What is expected => Could you reproduce, from the records below, everything from the line with "The height and width of the screenshot is (840, 1415)." down to the line with "Task: Select the Hiện tại row label", keeping both of those lines and changing nothing?

Task data =>
**********
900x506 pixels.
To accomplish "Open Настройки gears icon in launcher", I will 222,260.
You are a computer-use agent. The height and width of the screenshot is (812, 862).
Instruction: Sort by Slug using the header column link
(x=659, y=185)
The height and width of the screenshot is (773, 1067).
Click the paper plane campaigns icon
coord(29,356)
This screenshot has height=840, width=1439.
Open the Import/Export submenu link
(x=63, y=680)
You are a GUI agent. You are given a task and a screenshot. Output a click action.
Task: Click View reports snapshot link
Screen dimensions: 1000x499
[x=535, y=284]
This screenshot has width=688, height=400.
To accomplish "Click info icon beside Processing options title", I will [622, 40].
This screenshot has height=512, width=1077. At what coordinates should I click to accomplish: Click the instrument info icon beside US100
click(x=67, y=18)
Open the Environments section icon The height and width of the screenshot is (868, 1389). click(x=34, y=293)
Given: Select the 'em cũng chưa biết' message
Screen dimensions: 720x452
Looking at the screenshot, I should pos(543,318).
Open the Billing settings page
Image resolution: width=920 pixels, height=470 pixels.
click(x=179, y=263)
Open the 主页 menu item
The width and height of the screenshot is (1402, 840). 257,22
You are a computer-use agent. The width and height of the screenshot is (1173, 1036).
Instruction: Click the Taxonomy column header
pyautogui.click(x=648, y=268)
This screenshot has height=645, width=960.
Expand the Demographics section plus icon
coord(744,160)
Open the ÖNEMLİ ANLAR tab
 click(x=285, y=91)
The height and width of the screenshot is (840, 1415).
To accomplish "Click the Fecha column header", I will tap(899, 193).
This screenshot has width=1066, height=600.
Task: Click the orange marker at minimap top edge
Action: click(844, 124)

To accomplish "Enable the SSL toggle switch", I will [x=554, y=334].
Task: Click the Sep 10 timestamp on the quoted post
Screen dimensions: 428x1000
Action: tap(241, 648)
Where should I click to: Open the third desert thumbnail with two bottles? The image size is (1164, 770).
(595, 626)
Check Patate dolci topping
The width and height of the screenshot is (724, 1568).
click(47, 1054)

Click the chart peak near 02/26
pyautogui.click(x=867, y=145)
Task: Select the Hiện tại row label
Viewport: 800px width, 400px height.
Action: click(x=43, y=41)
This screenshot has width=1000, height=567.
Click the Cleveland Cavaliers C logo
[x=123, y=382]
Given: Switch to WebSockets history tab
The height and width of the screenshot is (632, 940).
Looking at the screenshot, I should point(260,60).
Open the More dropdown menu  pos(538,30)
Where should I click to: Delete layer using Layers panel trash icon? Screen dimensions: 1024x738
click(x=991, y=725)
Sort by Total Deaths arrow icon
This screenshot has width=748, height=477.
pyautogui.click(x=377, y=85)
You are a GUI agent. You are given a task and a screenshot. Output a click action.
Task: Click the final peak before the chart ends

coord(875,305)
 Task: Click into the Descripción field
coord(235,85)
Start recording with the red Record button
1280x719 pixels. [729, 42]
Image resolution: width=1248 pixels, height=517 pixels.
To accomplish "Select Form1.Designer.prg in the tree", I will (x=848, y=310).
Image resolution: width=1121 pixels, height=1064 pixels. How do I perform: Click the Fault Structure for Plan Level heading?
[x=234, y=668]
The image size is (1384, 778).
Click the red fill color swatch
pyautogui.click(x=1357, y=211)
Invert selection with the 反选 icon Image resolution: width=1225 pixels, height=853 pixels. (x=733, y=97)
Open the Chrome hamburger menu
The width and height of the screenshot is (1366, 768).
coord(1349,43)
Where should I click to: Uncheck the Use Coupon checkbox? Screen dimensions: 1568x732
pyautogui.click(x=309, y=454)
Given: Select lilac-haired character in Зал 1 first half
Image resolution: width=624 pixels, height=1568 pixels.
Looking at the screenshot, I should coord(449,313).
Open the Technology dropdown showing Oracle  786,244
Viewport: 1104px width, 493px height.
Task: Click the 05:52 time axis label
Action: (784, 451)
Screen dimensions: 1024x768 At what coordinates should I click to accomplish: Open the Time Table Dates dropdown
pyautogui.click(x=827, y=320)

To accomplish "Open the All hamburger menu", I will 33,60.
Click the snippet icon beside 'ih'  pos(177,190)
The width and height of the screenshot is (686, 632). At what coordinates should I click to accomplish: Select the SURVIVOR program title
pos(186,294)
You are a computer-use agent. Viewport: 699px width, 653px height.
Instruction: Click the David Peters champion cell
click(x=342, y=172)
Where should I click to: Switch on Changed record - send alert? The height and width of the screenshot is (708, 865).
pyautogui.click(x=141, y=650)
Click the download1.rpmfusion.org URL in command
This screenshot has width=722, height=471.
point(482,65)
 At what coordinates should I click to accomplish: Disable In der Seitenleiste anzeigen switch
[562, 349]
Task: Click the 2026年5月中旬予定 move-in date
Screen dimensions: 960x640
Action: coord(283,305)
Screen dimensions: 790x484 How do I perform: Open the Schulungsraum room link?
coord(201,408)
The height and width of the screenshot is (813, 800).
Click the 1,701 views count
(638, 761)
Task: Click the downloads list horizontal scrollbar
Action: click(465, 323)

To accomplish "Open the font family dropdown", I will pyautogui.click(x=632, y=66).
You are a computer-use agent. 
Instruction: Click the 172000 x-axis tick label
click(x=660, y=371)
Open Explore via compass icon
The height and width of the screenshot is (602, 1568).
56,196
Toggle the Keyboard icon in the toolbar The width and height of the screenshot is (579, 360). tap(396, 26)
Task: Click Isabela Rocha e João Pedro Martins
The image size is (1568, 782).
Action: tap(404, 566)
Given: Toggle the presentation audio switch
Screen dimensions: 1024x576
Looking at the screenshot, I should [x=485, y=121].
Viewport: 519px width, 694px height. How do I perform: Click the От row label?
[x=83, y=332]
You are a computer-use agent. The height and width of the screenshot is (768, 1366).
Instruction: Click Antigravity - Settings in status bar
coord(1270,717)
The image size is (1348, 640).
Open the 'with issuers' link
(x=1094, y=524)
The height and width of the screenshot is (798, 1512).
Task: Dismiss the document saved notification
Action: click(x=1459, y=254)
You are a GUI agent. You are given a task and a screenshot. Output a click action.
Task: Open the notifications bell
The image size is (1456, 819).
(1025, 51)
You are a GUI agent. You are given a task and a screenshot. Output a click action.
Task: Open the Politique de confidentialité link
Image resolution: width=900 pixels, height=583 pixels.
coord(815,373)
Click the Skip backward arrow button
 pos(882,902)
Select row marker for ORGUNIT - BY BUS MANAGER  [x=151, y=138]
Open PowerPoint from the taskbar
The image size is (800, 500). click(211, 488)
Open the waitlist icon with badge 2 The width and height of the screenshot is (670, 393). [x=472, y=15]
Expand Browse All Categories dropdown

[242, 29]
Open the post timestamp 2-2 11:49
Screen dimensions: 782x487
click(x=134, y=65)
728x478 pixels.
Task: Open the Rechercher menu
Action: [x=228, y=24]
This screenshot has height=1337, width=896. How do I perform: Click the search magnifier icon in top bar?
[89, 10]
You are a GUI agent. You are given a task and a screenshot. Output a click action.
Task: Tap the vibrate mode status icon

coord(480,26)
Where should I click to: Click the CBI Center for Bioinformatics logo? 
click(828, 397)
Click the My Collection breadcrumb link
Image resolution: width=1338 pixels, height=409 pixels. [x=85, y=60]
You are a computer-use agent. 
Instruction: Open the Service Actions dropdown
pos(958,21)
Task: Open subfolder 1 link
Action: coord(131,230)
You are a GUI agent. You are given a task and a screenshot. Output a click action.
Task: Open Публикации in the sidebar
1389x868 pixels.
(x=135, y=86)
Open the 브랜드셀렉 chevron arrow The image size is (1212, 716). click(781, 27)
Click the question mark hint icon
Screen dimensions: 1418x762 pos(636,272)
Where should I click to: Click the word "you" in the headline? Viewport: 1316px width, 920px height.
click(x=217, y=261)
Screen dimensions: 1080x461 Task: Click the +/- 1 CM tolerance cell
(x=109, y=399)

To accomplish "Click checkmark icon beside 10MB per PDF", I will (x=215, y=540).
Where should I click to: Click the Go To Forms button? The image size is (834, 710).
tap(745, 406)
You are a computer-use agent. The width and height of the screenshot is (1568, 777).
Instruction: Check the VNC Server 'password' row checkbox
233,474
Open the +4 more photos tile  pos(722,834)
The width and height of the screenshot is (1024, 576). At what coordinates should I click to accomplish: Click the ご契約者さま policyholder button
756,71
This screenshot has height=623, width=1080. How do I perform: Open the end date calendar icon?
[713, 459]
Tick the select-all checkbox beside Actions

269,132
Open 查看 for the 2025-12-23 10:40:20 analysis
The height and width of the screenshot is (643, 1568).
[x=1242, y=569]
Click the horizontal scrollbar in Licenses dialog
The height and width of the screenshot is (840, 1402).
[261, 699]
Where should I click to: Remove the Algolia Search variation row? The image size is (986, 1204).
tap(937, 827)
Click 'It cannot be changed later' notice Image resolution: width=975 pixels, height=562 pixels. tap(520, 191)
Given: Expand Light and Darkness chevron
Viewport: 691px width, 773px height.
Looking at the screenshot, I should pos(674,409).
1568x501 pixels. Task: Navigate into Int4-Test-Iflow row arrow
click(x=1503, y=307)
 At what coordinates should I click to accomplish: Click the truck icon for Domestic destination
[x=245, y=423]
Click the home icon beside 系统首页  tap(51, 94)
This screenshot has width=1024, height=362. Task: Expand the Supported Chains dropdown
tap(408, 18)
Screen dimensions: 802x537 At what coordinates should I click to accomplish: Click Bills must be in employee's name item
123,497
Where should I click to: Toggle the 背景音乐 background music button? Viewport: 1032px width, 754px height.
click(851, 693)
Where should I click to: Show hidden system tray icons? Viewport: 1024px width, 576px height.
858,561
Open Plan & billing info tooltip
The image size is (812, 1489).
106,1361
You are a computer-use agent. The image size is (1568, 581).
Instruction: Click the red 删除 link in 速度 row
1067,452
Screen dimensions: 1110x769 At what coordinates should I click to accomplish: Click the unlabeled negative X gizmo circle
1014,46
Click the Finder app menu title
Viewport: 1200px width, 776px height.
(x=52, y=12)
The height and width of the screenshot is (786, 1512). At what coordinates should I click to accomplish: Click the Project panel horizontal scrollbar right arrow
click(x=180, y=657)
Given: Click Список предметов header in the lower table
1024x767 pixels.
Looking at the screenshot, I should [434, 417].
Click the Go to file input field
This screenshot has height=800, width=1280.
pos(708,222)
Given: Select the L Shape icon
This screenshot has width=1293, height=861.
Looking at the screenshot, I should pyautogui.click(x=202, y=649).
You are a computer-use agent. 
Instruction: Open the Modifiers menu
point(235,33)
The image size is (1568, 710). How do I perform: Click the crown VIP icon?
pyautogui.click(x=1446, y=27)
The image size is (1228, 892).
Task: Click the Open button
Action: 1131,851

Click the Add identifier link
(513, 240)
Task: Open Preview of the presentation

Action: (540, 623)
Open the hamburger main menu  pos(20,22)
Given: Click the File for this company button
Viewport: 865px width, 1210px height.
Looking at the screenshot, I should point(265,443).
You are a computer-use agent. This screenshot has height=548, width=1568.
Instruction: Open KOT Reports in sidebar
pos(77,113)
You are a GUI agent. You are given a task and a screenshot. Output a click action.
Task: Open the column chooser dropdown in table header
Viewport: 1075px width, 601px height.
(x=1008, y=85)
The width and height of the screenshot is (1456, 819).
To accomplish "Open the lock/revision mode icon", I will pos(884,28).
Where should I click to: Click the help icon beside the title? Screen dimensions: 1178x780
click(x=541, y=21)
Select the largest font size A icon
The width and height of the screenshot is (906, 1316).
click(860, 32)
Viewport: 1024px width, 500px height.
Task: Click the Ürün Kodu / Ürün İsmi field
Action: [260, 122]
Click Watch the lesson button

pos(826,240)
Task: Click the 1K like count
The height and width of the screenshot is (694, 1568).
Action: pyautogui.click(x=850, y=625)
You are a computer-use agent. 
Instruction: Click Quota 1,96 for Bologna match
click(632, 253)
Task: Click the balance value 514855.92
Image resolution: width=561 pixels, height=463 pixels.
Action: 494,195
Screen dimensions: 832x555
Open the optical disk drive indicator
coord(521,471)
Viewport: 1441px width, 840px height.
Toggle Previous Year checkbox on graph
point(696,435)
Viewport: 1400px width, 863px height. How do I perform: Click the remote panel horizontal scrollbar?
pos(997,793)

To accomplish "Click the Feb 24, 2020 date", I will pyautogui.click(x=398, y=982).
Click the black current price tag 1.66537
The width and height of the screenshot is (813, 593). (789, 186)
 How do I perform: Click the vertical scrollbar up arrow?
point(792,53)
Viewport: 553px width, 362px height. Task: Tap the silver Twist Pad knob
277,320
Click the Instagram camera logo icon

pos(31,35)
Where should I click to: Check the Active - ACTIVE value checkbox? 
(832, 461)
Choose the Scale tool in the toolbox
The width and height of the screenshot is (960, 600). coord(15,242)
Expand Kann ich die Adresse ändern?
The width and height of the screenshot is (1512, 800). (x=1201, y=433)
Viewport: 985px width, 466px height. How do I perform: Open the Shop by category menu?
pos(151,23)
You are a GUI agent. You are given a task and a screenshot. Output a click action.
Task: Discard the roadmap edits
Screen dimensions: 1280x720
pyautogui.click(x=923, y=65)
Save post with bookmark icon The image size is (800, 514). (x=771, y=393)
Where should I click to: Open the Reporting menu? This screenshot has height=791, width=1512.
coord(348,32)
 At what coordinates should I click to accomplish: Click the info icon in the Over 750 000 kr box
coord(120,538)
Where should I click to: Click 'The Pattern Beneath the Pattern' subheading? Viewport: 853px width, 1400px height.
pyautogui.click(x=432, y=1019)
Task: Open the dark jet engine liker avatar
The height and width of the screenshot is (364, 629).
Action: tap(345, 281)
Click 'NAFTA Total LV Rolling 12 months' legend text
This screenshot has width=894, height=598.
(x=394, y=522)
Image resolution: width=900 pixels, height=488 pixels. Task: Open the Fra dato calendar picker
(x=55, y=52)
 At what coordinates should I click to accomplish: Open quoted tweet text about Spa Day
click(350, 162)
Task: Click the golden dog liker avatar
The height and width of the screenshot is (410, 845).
**********
Exercise response =>
The height and width of the screenshot is (840, 1415).
To accomplish "Click the Fecha column header", I will tap(899, 193).
This screenshot has width=1066, height=600.
Task: Click the orange marker at minimap top edge
Action: click(844, 124)

To accomplish "Enable the SSL toggle switch", I will [x=554, y=334].
Task: Click the Sep 10 timestamp on the quoted post
Screen dimensions: 428x1000
Action: tap(241, 648)
Where should I click to: Open the third desert thumbnail with two bottles? The image size is (1164, 770).
(595, 626)
Check Patate dolci topping
The width and height of the screenshot is (724, 1568).
click(47, 1054)

Click the chart peak near 02/26
pyautogui.click(x=867, y=145)
Task: Select the Hiện tại row label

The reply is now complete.